Other things have happened, less violent things, quieter things. My parents’ house has been broken into on a number of occasions, most recently while my youngest sister was upstairs in her bedroom. She just thought my brother was having friends over, and never ventured downstairs. No one was hurt, but valuables were taken, and we mourned the loss of our sense of safety.
I also have experienced tragic death; the kind that you can’t be prepared for; the kind that makes the air thick and heavy with grief. Anyone living in Hastings, Minnesota during the fall of 2012 knows what this means and how it shapes a community.

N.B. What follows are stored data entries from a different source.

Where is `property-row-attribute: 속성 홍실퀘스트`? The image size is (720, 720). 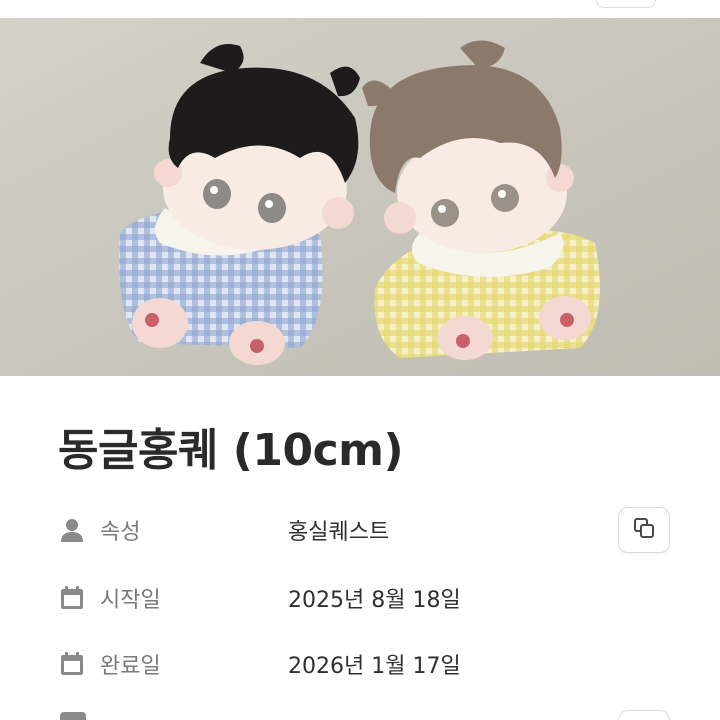 property-row-attribute: 속성 홍실퀘스트 is located at coordinates (368, 530). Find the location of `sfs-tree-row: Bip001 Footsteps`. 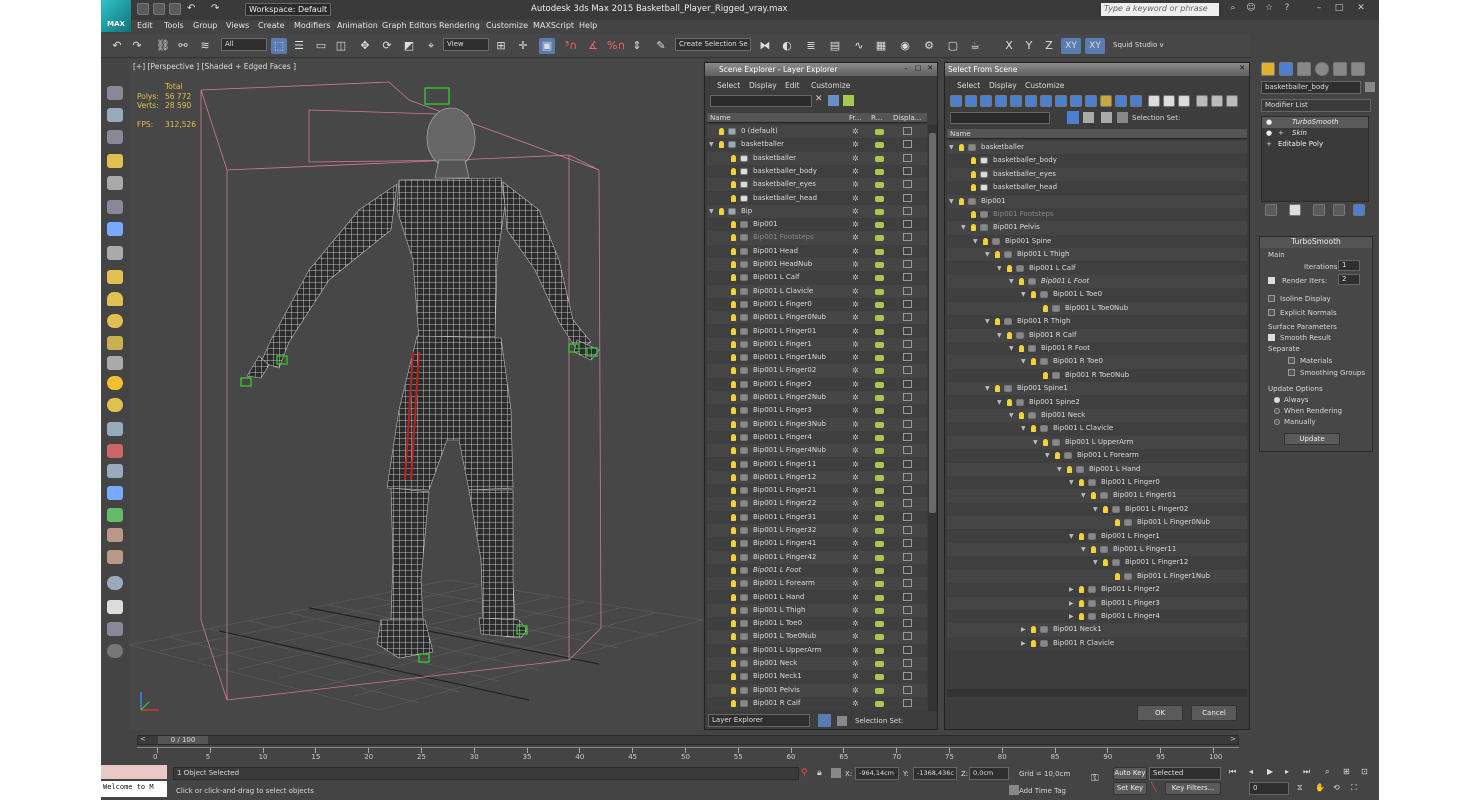

sfs-tree-row: Bip001 Footsteps is located at coordinates (1097, 215). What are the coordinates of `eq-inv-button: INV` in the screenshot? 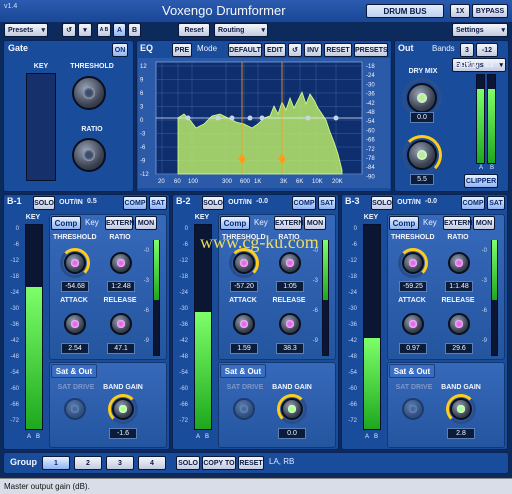 It's located at (313, 50).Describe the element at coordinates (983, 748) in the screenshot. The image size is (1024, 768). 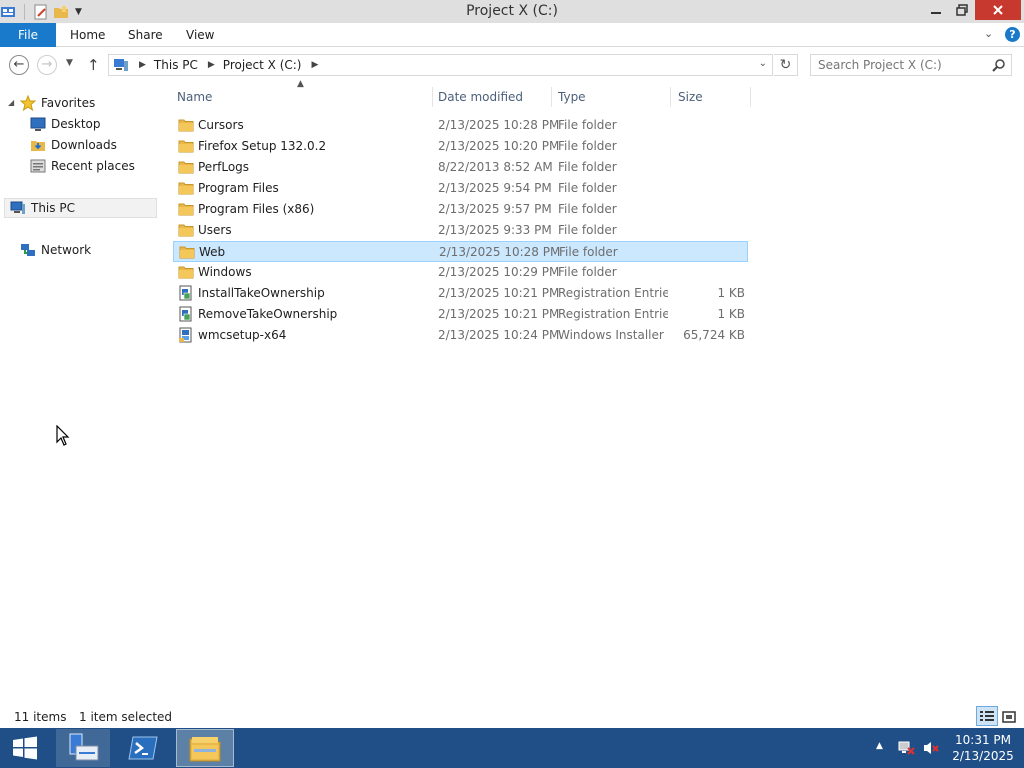
I see `system-clock: 10:31 PM 2/13/2025` at that location.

This is an injustice I know.
And then there was yesterday.
While I often relate to being the kind of hopeless wanderer that hasn’t found home yet, the events of yesterday clarified to no uncertain degree that I have a home.

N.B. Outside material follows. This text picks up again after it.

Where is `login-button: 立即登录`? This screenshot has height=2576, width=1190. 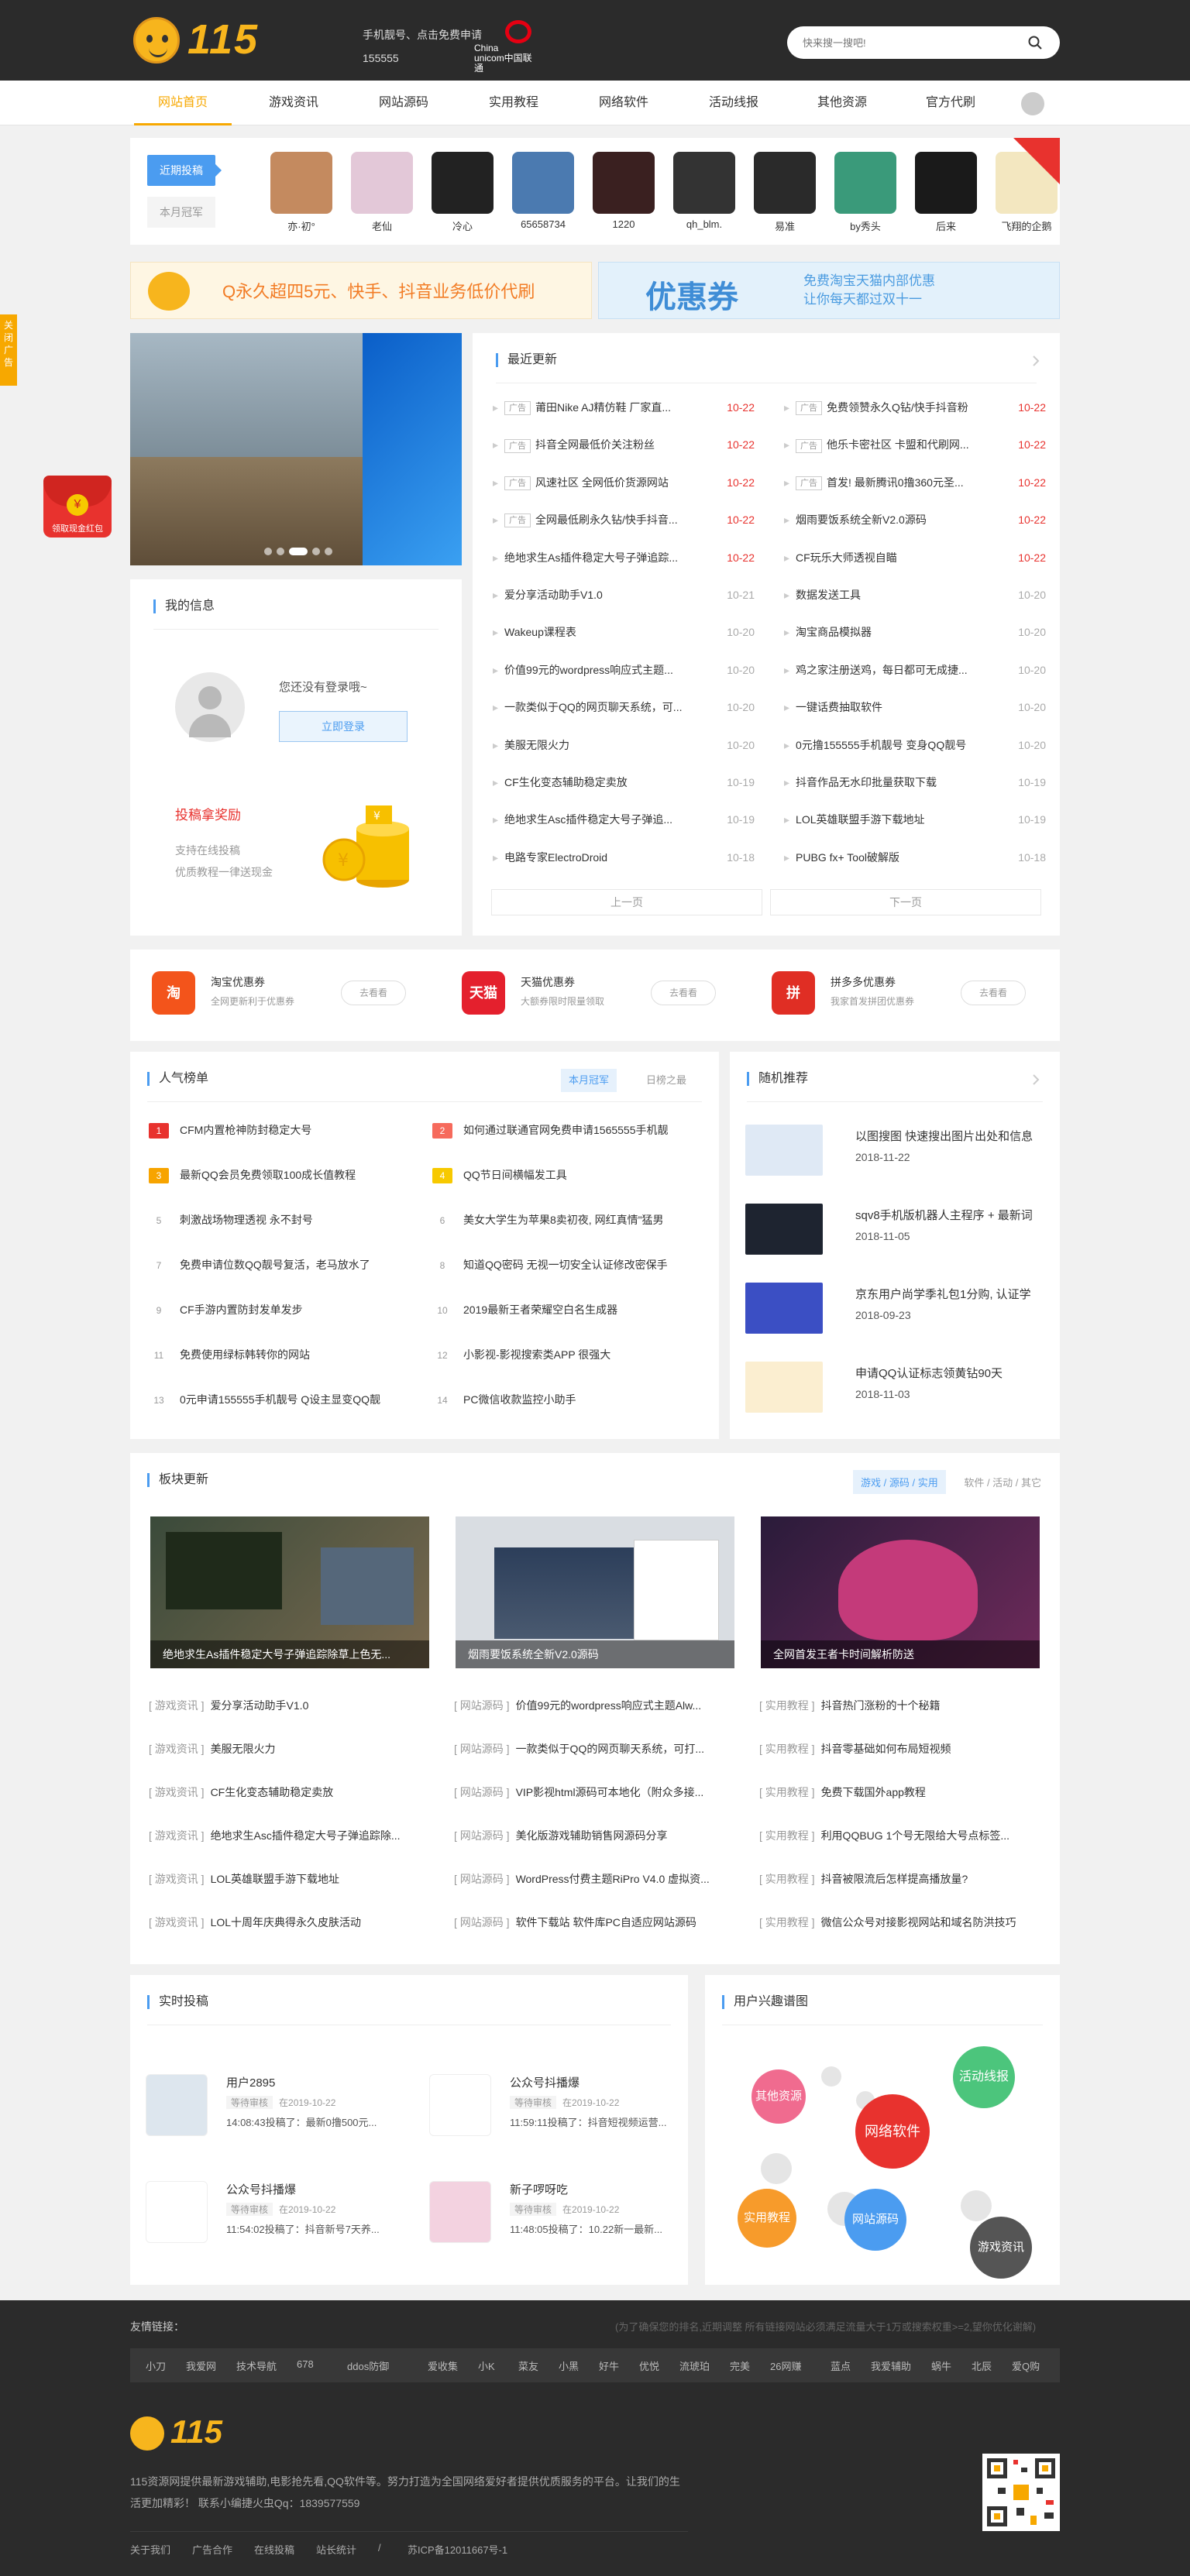
login-button: 立即登录 is located at coordinates (344, 726).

I spent four years as a student at Seattle Pacific University. I am still in touch with my professors and attend lectures there regularly. Just last week, I gave my sister and her boyfriend a tour of campus; first stop: Otto Miller Hall. I had classes in that building; spent hours studying; brought a sweetheart dinner as he worked tirelessly on his senior design project for electrical engineering. I reconciled a broken friendship there and watched Rebecca Black’s “Friday” for the first time there. I complained about the lack of windows in the classrooms (one of many mercies yesterday). It was part of my home, even if it was smelly, warm, stuffy, and gloomy; those fluorescent lights are soul-sucking during three-hour class sessions on Tuesday nights.

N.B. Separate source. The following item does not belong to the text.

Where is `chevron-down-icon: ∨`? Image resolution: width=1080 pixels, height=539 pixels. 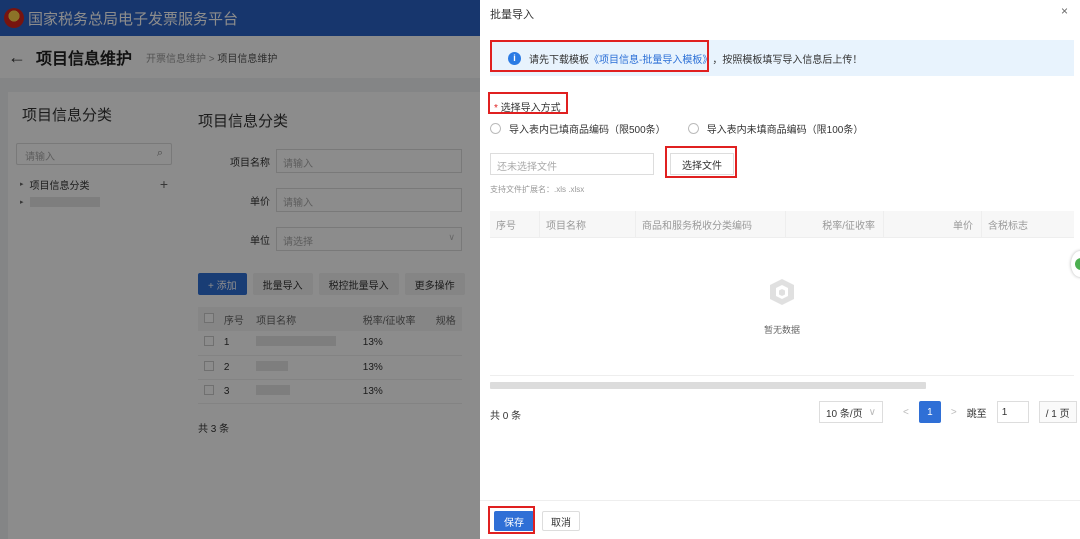
chevron-down-icon: ∨ is located at coordinates (872, 412).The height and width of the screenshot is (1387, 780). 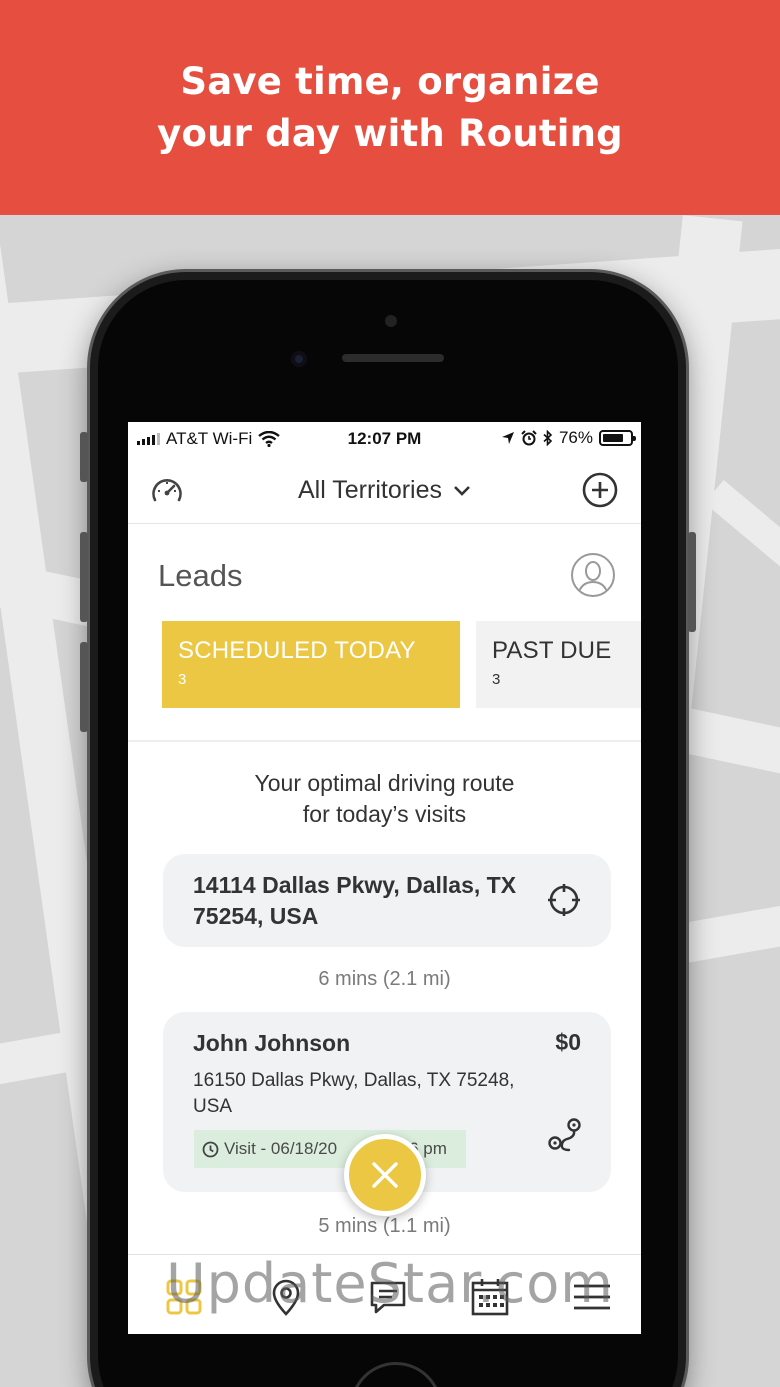 What do you see at coordinates (592, 1297) in the screenshot?
I see `menu-icon` at bounding box center [592, 1297].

Yesterday, someone came into Otto Miller Hall, my home, and opened fire on my people, people that I have never met, but who are, nonetheless, part of my tribe. They are part of the same story: classes, studying, friendship, romance, reconciliation, complaining, and other shenanigans.
My mama bear instinct did not take long to kick in, even with the shooter in custody. Oh no, you didn’t. That’s mine. You do not get to destroy that beautiful place or those beautiful people. Still, I feel a sense of confounded rage.
Our experiment has failed. Like Philip Zimbardo, we seem to be struggling with knowing when to call it quits. The men who formed this country’s laws thought that if its citizens had access to weapons, the government would be kept in check. This has failed on every front. Our government is out of control, and no amount of guns in civilian hands can change that. The military power of the state exponentially exceeds what we could ever get our hands on. In addition, we are killing each other en mass. There have been 34 school-shootings so far (we’re only 23 weeks in) in 2014. This is over half the 63 that have occurred from 2010 through 2013 and just two shy of the total number from the 1990-1999. That is just the school shootings. It doesn’t count the ones in malls, on the street, in people’s homes. Those happen daily. It’s time to pull the plug.
In all of this, I am so proud to call Seattle Pacific University home. I see these people gathered together. They are beautiful. They are brave. They will keep on living. Today, I am so grateful to be alive, so grateful to the friends who ended our conversations yesterday with, “I love you.” Beautifully, the deranged actions of a psychopath did not win yesterday. We did lose someone, and there is a great deal more the SPU community will grieve in the coming months. I hope Seattle, the state of Washington, and the nation will join us. I have no plan of action. I don’t have over-simplified statistics and explanations or excuses. I will continue to grieve with my tribe. When the grief subsides, I will turn to action, thoughtful, well-informed, non-reactionary, determined, and gracious action.